Load Balancers and Reverse Proxies

A single server has limits: it can handle only so many connections, and if it dies the whole service dies. To serve many people with no single point of failure, we put up several servers and a load balancer to distribute traffic among them. This article explains load balancers, reverse proxies, and the surrounding concepts — things at the center of scalable systems.

The problem: one server isn't enough

Two problems with a single server:

Load: the traffic exceeds what one machine can handle.
Single point of failure: if that machine dies, the service goes down.

The solution: run multiple copies of the application (recall "replicas" from the Docker Swarm series) and put something in front to distribute requests among them — that's the load balancer (LB).

                          ┌─► Server A
   Client ──► Load        ├─► Server B     (multiple identical copies)
             Balancer ────┤
                          └─► Server C
        distributes requests, skips dead servers

The benefits: split load across machines (scaling horizontally — scale out), and if a server dies, the LB stops sending to it and the service keeps running.

L4 and L7: which layer to balance at

Remember the layered model (Article 1)? A load balancer operates at one of two layers, and this is an important distinction:

L4 (transport layer — TCP/UDP): distributes based on IP and port, without looking at content. Fast, simple, fits any protocol. It just forwards TCP packets to a backend.
L7 (application layer — HTTP): understands HTTP content (URL, headers, cookies), so it can route intelligently — e.g. /api/* to this group of servers, /images/* to another; or by host. More flexible but heavier on processing.

   L4 LB:  looks at  [ destination IP:port ]      → picks a backend
   L7 LB:  looks at  [ GET /api/users  Host: ... ]→ picks a backend by URL/host

A real-world example (AWS series): AWS's NLB (Network Load Balancer) is L4; ALB (Application Load Balancer) is L7. Saying "a layer-7 load balancer" is just the OSI naming from Article 1.

Load-balancing algorithms

The LB picks which backend gets each request by an algorithm:

   Round-robin       in turn A, B, C, A, B, C...  (common default)
   Least connections sends to the server with the fewest open connections
   IP hash           the same client IP always hits the same server (sticky by IP)
   Weighted          a stronger server takes a larger share

Round-robin is simple and enough for most cases. Least-connections is good when requests vary in weight.
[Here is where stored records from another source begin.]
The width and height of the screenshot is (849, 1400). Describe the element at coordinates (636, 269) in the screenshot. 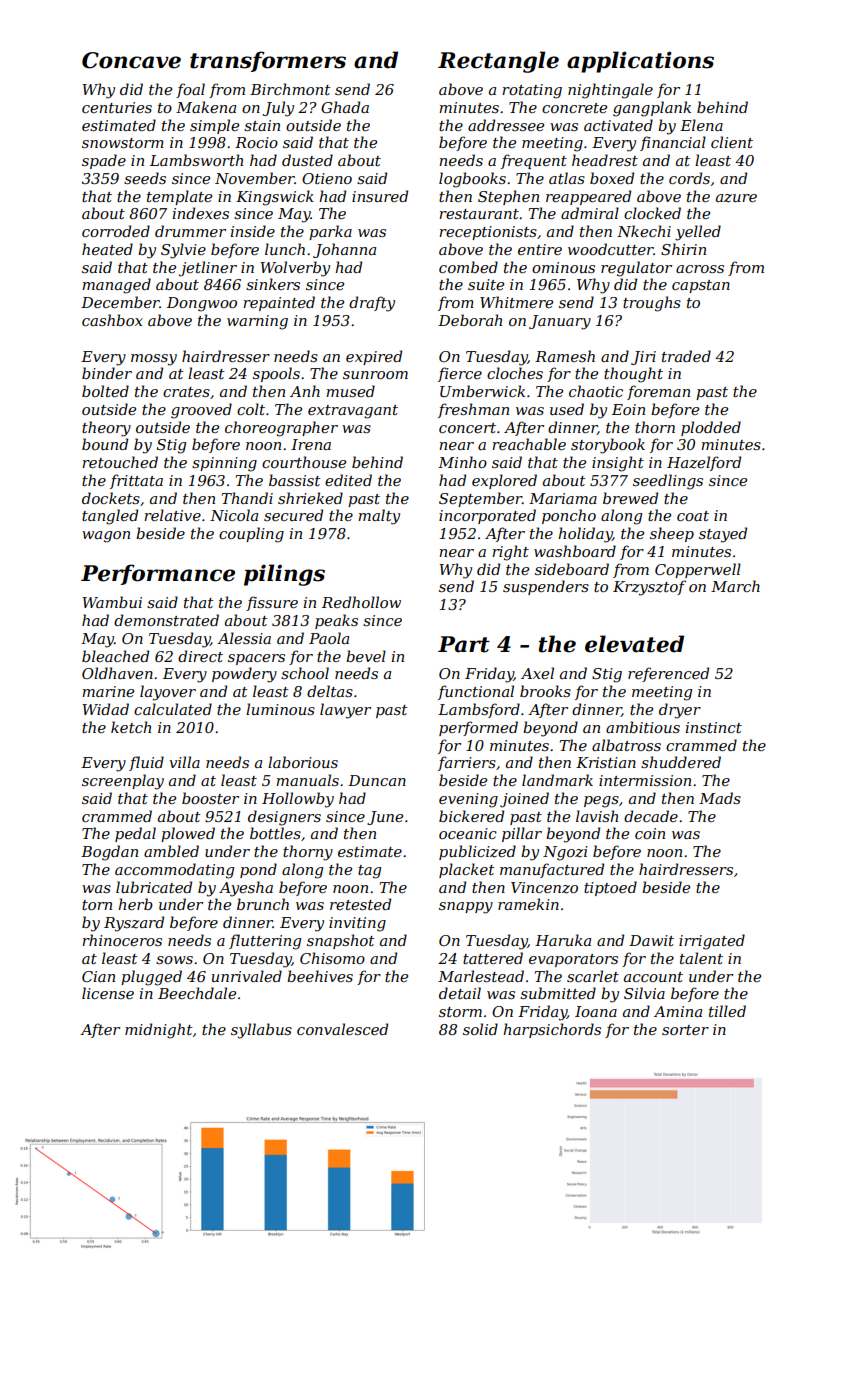

I see `regulator` at that location.
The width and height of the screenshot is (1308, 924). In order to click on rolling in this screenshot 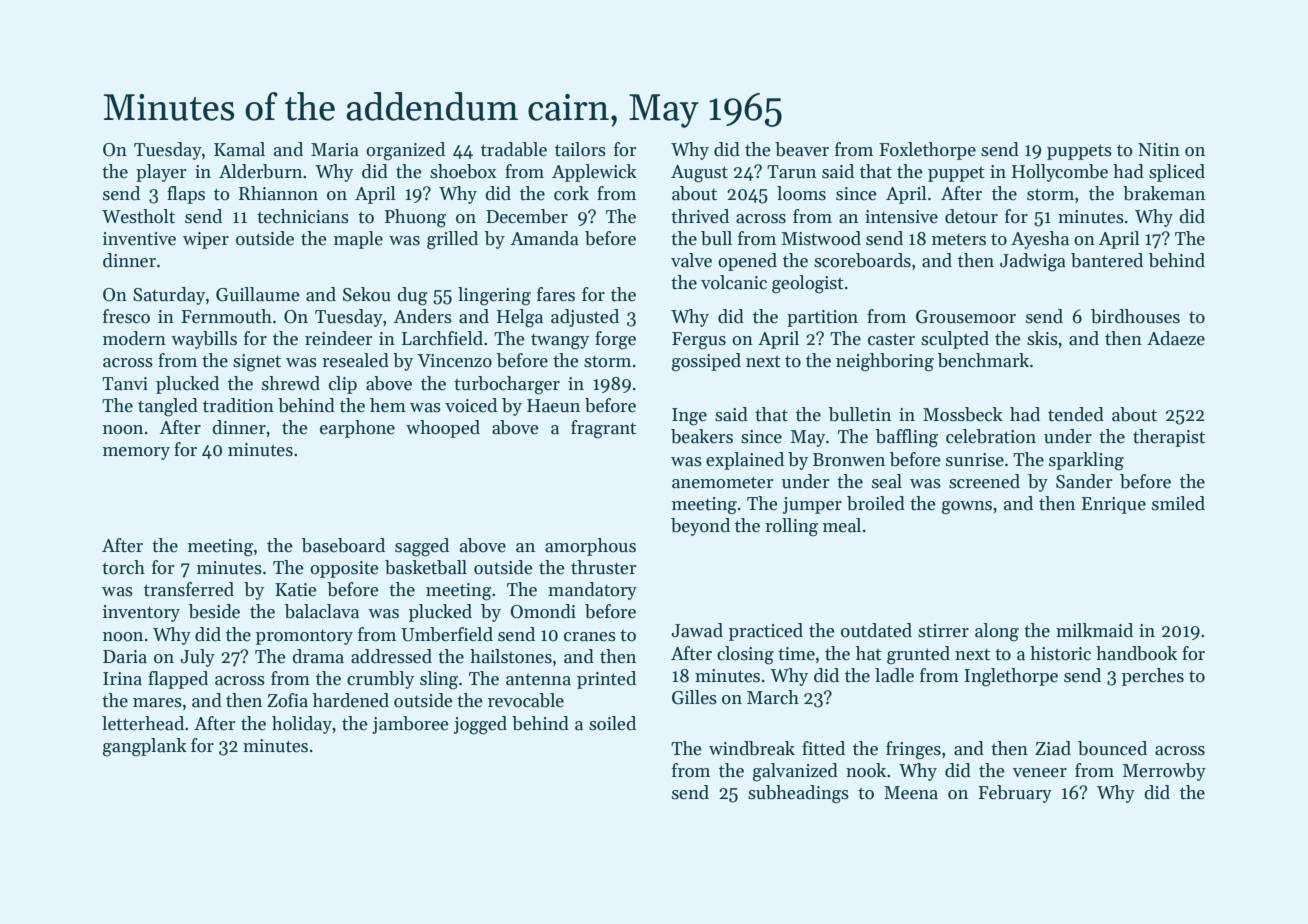, I will do `click(791, 527)`.
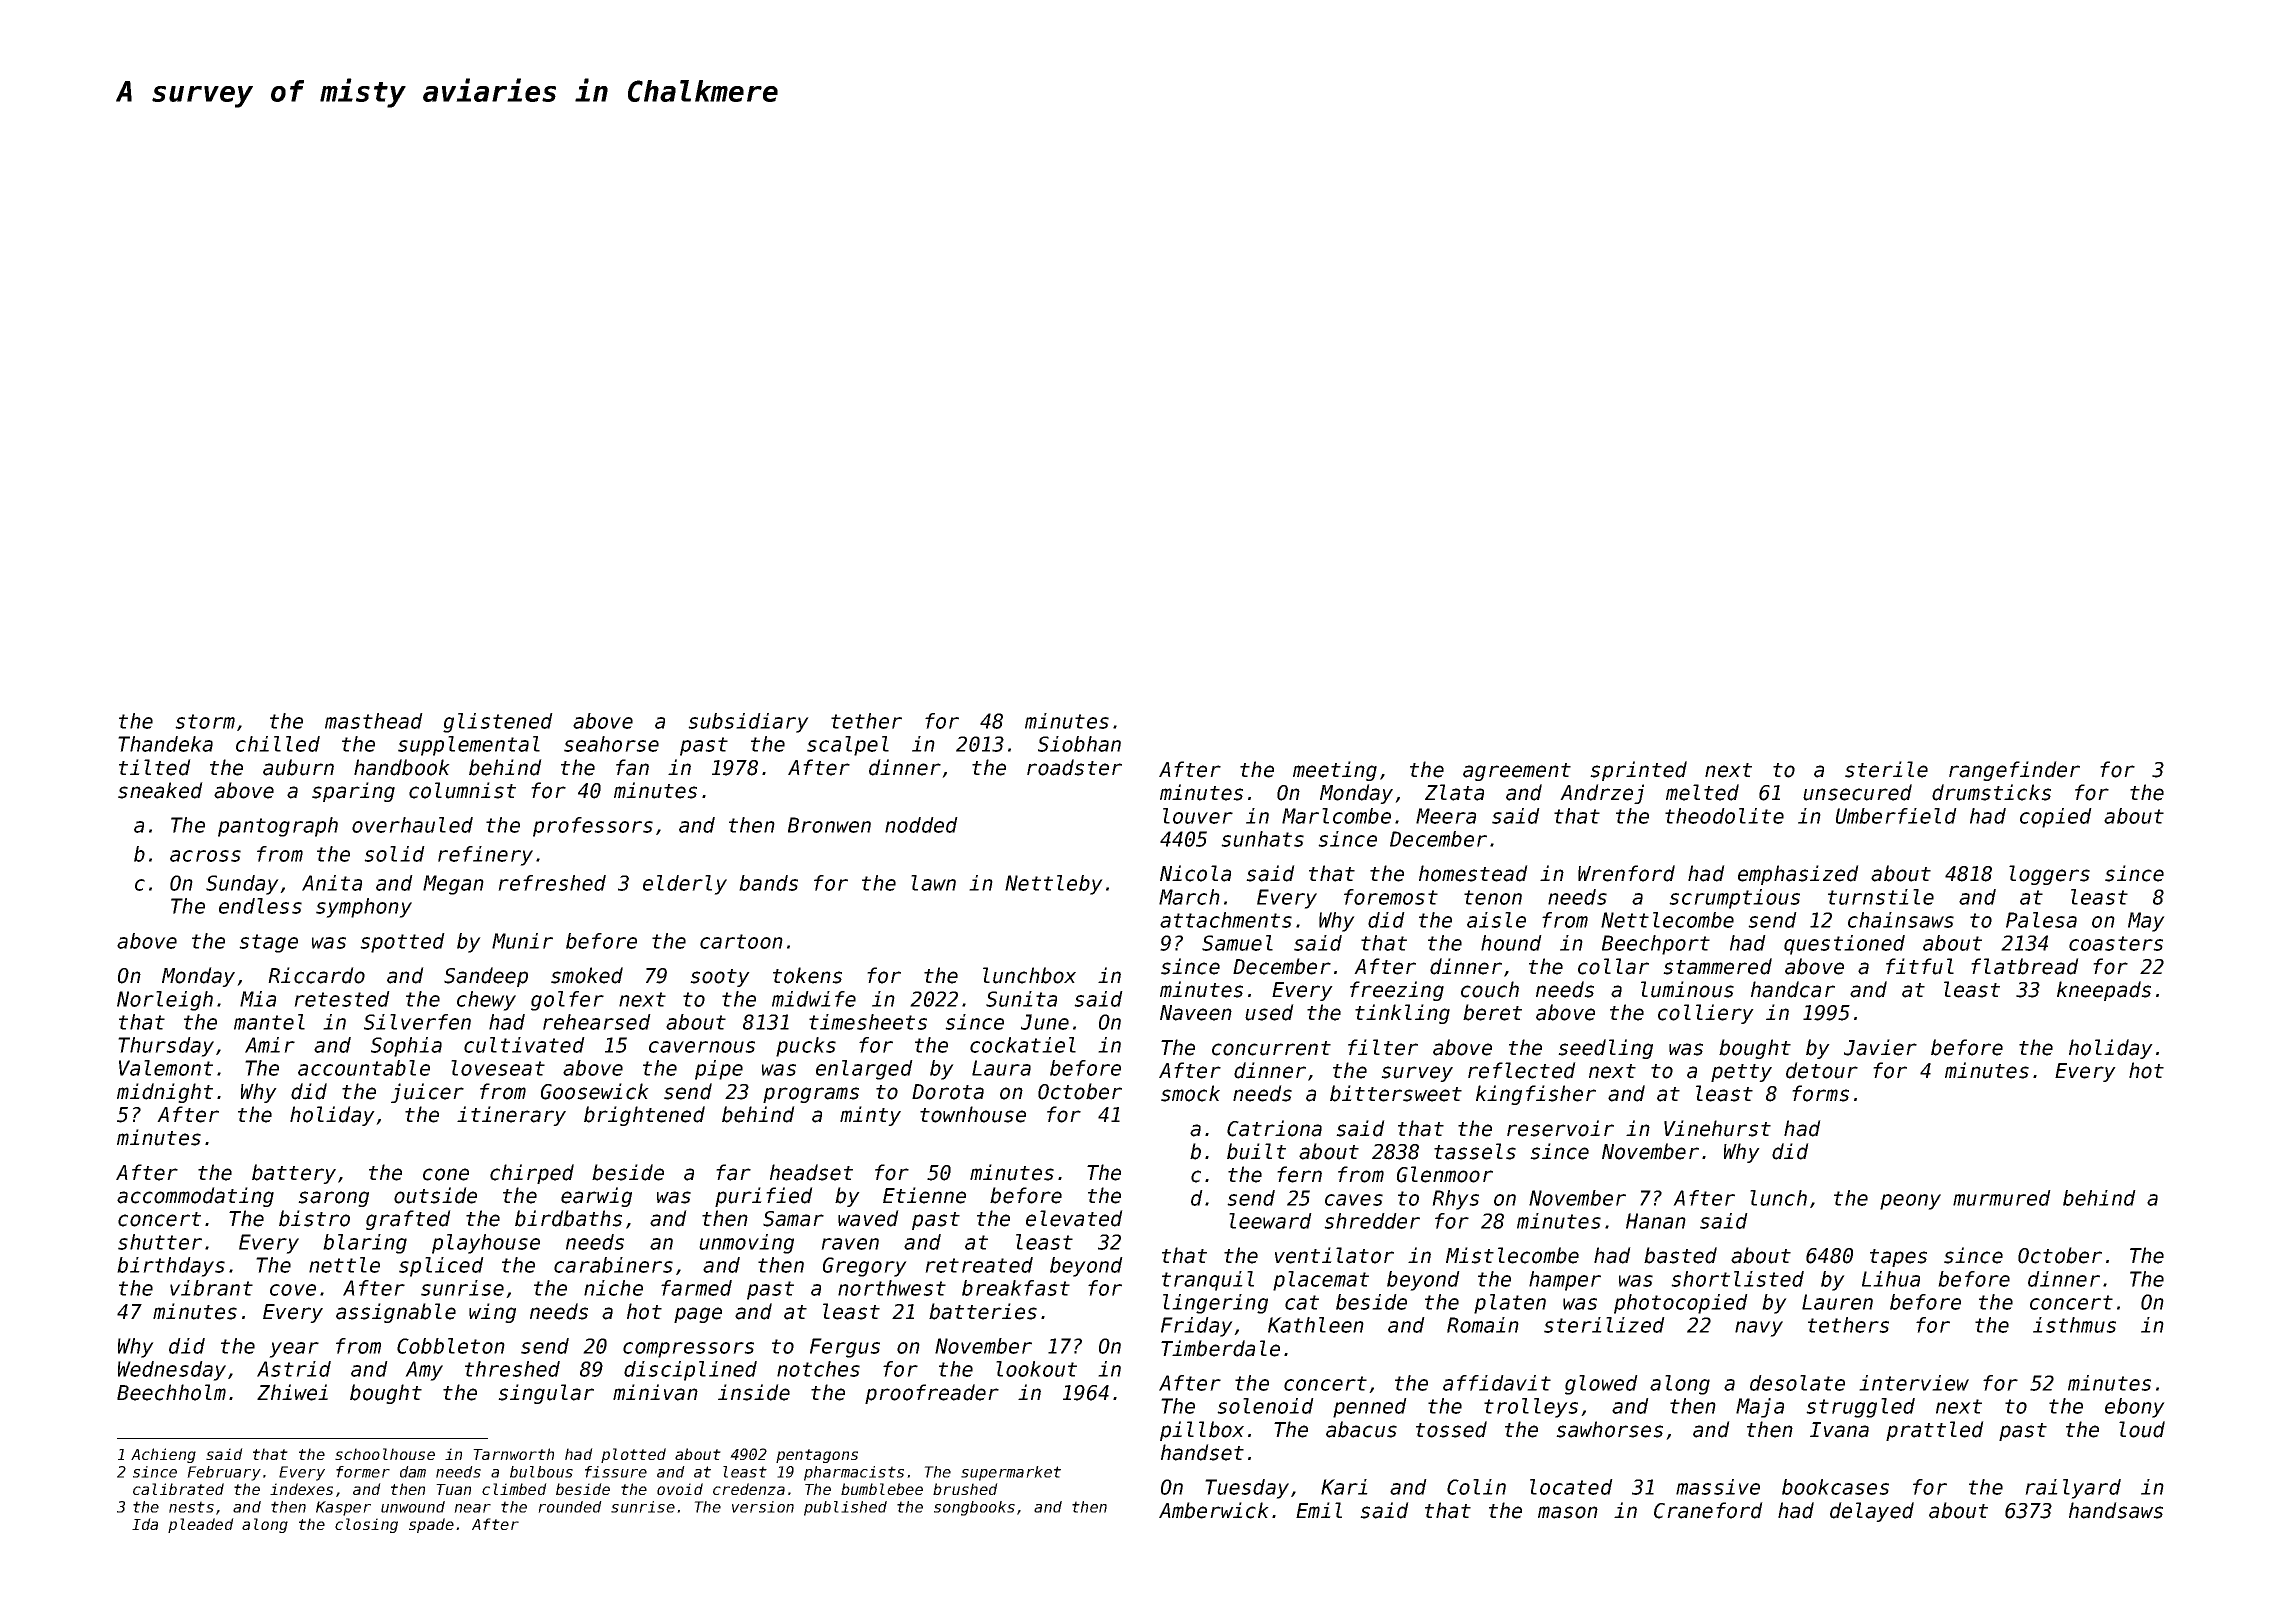 Image resolution: width=2282 pixels, height=1614 pixels. What do you see at coordinates (1886, 769) in the document?
I see `sterile` at bounding box center [1886, 769].
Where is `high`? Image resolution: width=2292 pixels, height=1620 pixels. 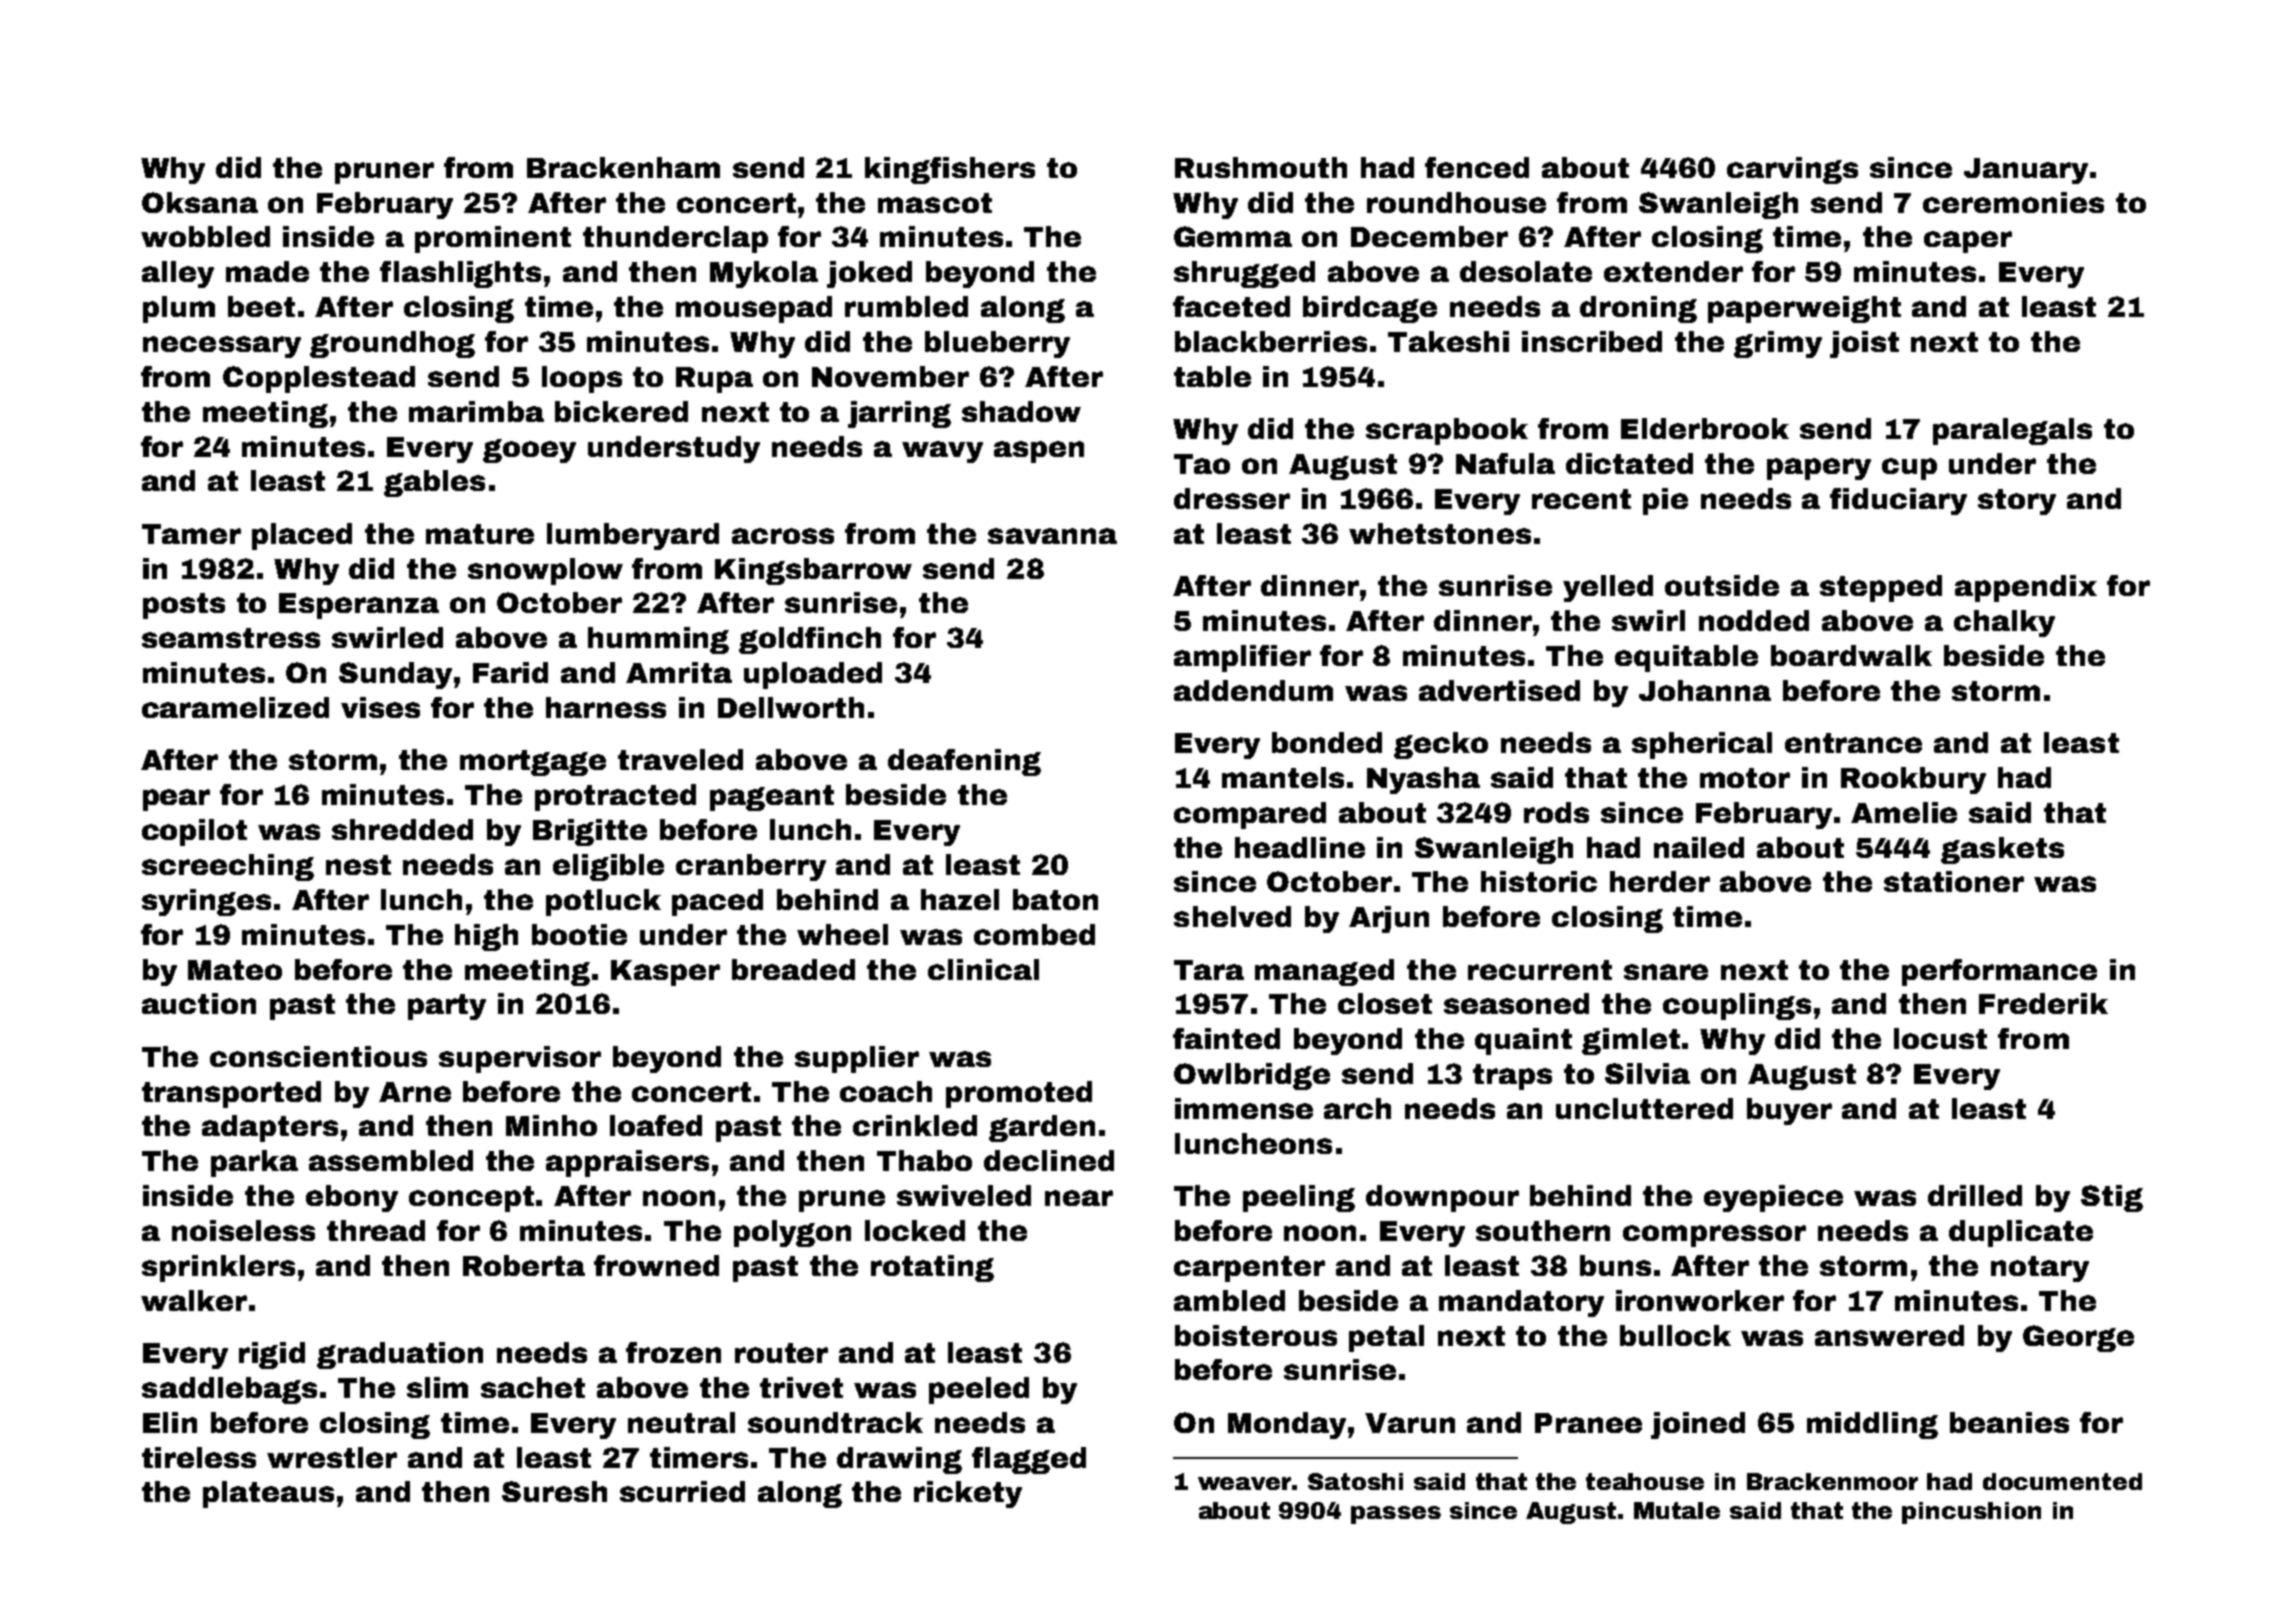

Health checks: skipping dead servers

How does the LB know a server has died so it can stop sending to it? With health checks: the LB periodically "probes" each backend (e.g. calling GET /health — recall the /health endpoint we put in the app in the Docker/AWS series). The backend returns 200 = healthy, keeps receiving requests; no answer/an error = temporarily removed. When it recovers, the LB puts it back.

This is the mechanism behind high availability: a failed server is skipped automatically and users see no disruption. (Swarm/Kubernetes also use health checks to replace dead copies automatically — recall the Docker series.)

Reverse proxies: a close cousin

A reverse proxy is a server that sits in front of the real servers, receiving requests on their behalf and forwarding them inward. An L7 load balancer is in fact a kind of reverse proxy. Distinguishing the two kinds of "proxy":

A forward proxy sits in front of the client (representing the client going out to the Internet — e.g. a company proxy).
A reverse proxy sits in front of the server (representing the server, receiving requests from outside).

   Forward:  Client ──► [Forward proxy] ──► Internet
   Reverse:  Internet ──► [Reverse proxy] ──► Backend server

A reverse proxy (like nginx, HAProxy, Caddy, Traefik) does many useful things beyond load balancing:

TLS termination: decrypt HTTPS at the proxy (recall Article 9), speak plain HTTP to the internal backend — the backend doesn't deal with certificates.
Routing: by path/host to different services.
Caching static content, compression, rate limiting — this blog's own nginx does rate limiting on /api/auth, which we hit during deploys.
Hiding the internal architecture (the client only sees the proxy).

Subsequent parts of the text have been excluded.